Segment Start: Input for this task

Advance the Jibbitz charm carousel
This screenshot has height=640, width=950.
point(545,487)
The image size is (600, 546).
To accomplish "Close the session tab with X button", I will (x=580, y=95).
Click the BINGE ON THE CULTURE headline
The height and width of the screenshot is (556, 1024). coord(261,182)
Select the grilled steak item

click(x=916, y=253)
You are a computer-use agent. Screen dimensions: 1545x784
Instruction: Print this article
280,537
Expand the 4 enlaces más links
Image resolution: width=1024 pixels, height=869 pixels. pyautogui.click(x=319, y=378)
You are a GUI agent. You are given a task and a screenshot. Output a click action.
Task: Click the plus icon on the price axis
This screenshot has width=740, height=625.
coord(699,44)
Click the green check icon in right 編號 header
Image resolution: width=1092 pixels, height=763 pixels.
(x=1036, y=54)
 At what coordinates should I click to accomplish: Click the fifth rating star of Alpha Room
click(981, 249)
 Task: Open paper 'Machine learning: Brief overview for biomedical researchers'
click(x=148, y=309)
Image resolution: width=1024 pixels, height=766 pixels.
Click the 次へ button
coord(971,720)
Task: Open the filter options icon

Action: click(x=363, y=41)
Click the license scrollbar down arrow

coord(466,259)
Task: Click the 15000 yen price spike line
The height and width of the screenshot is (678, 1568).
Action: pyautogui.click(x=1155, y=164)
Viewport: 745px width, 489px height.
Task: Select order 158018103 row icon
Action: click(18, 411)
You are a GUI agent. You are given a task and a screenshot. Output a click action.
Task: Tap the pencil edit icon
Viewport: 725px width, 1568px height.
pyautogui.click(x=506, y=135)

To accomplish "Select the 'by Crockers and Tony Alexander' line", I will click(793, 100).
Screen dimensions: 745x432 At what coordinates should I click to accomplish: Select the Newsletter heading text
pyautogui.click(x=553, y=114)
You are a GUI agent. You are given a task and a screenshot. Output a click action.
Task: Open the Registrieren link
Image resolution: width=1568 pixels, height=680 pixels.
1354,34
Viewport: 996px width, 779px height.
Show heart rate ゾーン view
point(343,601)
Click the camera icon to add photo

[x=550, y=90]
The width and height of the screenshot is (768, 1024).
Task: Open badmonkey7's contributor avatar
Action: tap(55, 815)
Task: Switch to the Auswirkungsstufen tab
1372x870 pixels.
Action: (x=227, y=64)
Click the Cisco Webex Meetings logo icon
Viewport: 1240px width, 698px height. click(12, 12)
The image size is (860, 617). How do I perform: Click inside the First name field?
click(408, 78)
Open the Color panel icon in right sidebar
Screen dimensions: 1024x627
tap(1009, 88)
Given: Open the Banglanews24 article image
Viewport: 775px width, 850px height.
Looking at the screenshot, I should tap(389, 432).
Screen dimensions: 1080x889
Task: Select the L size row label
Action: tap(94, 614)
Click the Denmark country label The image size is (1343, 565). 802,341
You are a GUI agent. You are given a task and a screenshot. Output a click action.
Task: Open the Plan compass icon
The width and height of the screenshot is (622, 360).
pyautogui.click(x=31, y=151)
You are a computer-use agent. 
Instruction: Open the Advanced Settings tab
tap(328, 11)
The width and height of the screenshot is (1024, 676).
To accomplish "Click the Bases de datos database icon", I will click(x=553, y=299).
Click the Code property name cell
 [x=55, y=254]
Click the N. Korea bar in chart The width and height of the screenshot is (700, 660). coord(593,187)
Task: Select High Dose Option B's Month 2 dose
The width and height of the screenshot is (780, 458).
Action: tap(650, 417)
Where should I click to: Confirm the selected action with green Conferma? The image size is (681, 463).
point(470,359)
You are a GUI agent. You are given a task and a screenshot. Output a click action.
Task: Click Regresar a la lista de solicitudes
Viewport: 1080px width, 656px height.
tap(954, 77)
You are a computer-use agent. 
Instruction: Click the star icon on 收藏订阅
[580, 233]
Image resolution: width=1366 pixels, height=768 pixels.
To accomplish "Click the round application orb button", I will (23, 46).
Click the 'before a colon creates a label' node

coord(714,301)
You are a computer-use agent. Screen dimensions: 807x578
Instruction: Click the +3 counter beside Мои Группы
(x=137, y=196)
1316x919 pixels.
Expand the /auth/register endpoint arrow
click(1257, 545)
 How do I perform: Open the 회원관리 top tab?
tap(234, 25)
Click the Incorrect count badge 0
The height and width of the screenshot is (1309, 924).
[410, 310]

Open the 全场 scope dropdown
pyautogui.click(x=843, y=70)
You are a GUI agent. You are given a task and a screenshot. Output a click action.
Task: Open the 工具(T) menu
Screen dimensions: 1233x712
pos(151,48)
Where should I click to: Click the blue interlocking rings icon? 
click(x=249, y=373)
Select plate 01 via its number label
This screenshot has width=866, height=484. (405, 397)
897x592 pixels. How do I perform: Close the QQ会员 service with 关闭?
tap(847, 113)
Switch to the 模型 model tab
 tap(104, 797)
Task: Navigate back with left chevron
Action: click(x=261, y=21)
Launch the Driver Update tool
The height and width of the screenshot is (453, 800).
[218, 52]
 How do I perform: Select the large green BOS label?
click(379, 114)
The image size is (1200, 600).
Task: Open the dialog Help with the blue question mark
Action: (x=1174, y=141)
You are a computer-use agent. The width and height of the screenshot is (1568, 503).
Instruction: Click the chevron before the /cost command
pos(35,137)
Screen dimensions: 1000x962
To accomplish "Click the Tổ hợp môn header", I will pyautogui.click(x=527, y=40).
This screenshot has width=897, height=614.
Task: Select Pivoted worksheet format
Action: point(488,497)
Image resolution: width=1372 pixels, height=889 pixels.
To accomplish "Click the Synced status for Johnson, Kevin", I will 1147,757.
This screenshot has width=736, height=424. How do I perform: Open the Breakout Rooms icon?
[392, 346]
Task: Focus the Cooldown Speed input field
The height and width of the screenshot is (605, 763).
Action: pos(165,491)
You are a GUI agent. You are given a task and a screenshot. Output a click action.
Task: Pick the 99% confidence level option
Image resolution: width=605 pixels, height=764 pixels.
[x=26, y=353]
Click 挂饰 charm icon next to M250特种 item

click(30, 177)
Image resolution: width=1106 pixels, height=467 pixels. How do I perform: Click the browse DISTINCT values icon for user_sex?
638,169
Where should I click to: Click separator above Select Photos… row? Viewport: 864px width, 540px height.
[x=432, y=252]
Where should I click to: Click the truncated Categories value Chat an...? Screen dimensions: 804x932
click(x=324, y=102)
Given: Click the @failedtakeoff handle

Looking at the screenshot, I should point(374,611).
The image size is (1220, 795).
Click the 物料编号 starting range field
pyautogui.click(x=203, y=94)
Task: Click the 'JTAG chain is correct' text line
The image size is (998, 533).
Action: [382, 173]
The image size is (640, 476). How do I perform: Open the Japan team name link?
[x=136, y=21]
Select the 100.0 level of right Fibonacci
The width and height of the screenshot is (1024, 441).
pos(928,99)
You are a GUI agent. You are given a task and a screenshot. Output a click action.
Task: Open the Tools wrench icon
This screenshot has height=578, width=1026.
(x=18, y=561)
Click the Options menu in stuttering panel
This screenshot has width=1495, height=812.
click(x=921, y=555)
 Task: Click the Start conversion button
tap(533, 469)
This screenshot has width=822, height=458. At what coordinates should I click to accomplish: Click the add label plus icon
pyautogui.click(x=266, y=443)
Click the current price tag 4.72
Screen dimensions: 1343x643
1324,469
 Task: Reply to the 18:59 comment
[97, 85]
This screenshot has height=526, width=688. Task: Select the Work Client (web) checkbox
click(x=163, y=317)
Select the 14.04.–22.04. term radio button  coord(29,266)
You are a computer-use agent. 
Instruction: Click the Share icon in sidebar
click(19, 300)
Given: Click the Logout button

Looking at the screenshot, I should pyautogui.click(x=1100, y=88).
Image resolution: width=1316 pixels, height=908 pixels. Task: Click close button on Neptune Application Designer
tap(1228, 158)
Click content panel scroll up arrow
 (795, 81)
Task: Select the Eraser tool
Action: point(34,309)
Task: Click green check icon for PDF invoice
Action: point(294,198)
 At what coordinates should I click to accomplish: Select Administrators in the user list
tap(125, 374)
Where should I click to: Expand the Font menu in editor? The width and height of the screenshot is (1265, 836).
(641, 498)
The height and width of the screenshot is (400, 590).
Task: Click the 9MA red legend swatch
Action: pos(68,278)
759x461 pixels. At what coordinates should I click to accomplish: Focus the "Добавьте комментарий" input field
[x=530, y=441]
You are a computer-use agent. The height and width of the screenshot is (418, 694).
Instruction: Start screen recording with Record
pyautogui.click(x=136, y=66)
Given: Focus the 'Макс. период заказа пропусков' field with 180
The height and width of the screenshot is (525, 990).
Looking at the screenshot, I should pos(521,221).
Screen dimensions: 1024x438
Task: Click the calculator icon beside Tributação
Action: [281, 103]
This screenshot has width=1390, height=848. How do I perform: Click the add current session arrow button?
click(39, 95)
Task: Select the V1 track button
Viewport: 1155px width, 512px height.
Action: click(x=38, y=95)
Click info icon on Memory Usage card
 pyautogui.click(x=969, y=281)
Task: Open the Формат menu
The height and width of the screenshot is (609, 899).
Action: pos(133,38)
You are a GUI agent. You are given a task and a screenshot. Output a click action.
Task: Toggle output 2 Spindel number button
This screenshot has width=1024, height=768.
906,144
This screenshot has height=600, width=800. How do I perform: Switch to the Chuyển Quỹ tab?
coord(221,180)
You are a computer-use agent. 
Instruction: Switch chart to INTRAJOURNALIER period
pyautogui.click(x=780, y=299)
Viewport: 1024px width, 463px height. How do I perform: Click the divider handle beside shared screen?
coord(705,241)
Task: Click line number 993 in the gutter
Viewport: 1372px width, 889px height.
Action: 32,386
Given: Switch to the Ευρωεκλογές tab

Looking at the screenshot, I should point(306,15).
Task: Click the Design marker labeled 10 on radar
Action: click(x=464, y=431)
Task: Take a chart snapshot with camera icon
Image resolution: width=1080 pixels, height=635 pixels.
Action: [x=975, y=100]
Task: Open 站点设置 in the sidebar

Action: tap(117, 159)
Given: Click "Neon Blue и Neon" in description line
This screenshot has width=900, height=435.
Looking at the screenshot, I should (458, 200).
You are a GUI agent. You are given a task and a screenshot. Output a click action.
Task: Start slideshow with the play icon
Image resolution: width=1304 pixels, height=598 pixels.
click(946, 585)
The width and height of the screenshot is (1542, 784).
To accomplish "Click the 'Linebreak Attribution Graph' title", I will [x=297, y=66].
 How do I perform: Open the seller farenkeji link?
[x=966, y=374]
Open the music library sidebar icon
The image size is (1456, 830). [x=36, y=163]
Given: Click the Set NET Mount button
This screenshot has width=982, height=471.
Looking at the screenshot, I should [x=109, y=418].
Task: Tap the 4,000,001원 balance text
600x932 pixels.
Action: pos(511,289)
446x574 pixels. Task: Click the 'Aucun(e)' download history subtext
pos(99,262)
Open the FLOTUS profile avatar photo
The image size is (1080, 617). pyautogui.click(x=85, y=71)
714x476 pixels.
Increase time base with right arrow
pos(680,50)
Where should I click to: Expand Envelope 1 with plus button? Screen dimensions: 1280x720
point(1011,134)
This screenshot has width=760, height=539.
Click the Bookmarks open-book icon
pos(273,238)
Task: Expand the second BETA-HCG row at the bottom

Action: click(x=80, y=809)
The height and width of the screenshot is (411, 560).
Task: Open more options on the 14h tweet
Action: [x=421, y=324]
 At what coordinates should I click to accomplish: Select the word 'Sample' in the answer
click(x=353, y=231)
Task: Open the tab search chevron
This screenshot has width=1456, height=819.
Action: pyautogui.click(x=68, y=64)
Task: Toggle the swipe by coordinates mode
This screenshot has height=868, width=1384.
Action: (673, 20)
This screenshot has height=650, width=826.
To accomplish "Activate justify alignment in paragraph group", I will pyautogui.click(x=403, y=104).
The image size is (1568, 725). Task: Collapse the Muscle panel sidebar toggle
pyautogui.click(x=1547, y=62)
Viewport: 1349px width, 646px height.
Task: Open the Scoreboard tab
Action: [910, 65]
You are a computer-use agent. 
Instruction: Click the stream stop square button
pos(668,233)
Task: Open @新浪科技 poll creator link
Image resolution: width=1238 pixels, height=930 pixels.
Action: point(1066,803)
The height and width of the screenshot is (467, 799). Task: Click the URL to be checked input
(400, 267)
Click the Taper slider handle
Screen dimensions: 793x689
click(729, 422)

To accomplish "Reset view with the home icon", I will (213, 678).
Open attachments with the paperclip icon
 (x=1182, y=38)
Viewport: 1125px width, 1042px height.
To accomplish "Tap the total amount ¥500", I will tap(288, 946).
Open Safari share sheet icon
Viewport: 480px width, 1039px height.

Segment End: Input for this task

▸ Required action: Within the records above, count the lines that include the string "level"; state the number and nothing else.

▸ Answer to this problem: 2